#### [阅读文本]
>>>>>

接下来重点分析下调用栈,为了便于说明,以上调用栈的复现可以用如下代码表示:

import com.alibaba.druid.pool.DruidDataSource;
import org.springframework.jdbc.core.JdbcTemplate;
import java.sql.SQLException;

public class JdbcTemplateTest {
	public static void main(String[] args) throws SQLException {
		DruidDataSource dataSource =  new DruidDataSource();
		dataSource.setDriverClassName("org.postgresql.Driver");
		dataSource.setUsername("postgres");
		dataSource.setPassword("admin");
		dataSource.setUrl("jdbc:postgresql://localhost:5432/postgres");
		dataSource.setTimeBetweenEvictionRunsMillis(10 * 60 * 1000);
		dataSource.setInitialSize(0);
		dataSource.setPhyTimeoutMillis(1000);
		dataSource.setTestWhileIdle(false);
		dataSource.setFilters("stat");
		dataSource.init();

		JdbcTemplate jdbcTemplate = new JdbcTemplate();
		jdbcTemplate.setDataSource(dataSource);

		String sql = "update test set name = ?,address = ? where id = ?";

		Object[] params = new Object[3];
		params[0] = null;
		params[1] = null;
		params[2] = 1;
		int size = jdbcTemplate.update(sql,params);
		System.out.println(size);
	}
}

按照线程栈的调用关系,以此分析相关类的代码:

ArgumentPreparedStatementSetter

public void setValues(PreparedStatement ps) throws SQLException {
	if (this.args != null) {
		for (int i = 0; i < this.args.length; i++) {
			Object arg = this.args[i];
			doSetValue(ps, i + 1, arg);
		}
	}
}
protected void doSetValue(PreparedStatement ps, int parameterPosition, Object argValue) throws SQLException {
	if (argValue instanceof SqlParameterValue) {
		SqlParameterValue paramValue = (SqlParameterValue) argValue;
		StatementCreatorUtils.setParameterValue(ps, parameterPosition, paramValue, paramValue.getValue());
	}
	else {
		StatementCreatorUtils.setParameterValue(ps, parameterPosition, SqlTypeValue.TYPE_UNKNOWN, argValue);
	}
}

StatementCreatorUtils

private static void setParameterValueInternal(PreparedStatement ps, int paramIndex, int sqlType,
		String typeName, Integer scale, Object inValue) throws SQLException {
	String typeNameToUse = typeName;
	int sqlTypeToUse = sqlType;
	Object inValueToUse = inValue;

	// override type info?

<<<<<

#### [存储数据]

>>>>>

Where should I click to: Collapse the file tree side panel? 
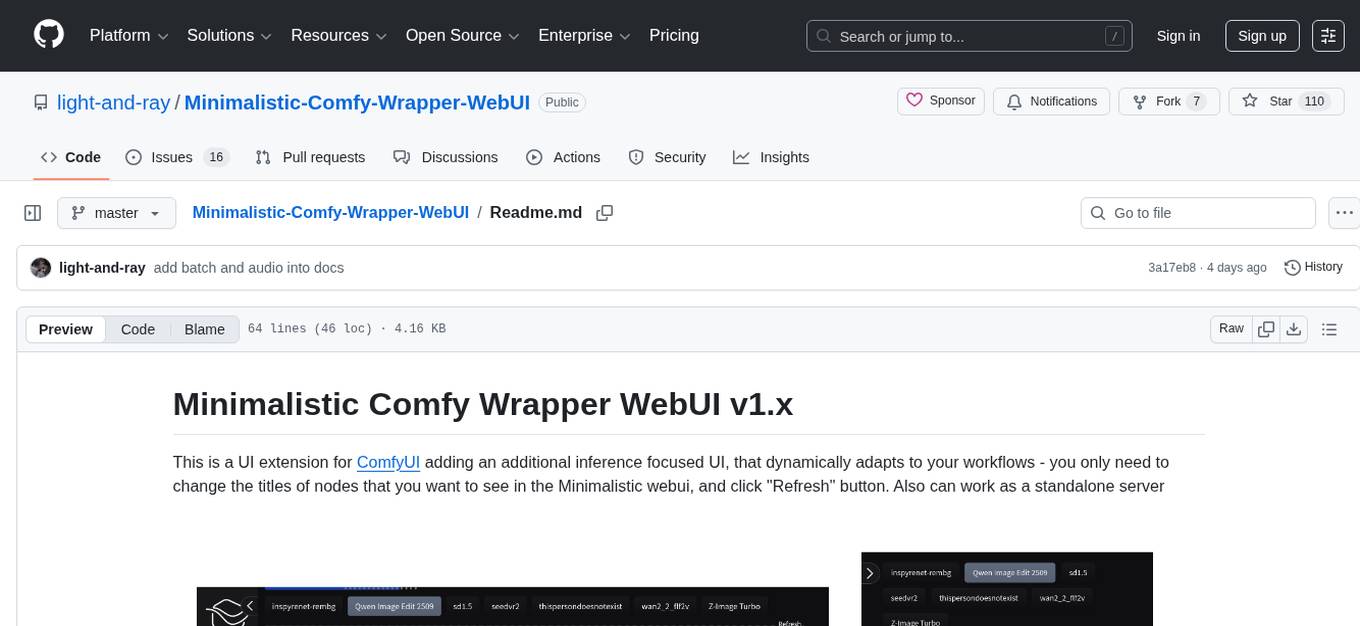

<<<<<

#### [任务说明]
请把阅读文本中从“private static void”到“override type info?”的部分逐字抄写下来。 上面的列表是独立的材料，与阅读文本无关。

#### [解答]
private static void setParameterValueInternal(PreparedStatement ps, int paramIndex, int sqlType,
		String typeName, Integer scale, Object inValue) throws SQLException {
	String typeNameToUse = typeName;
	int sqlTypeToUse = sqlType;
	Object inValueToUse = inValue;

	// override type info?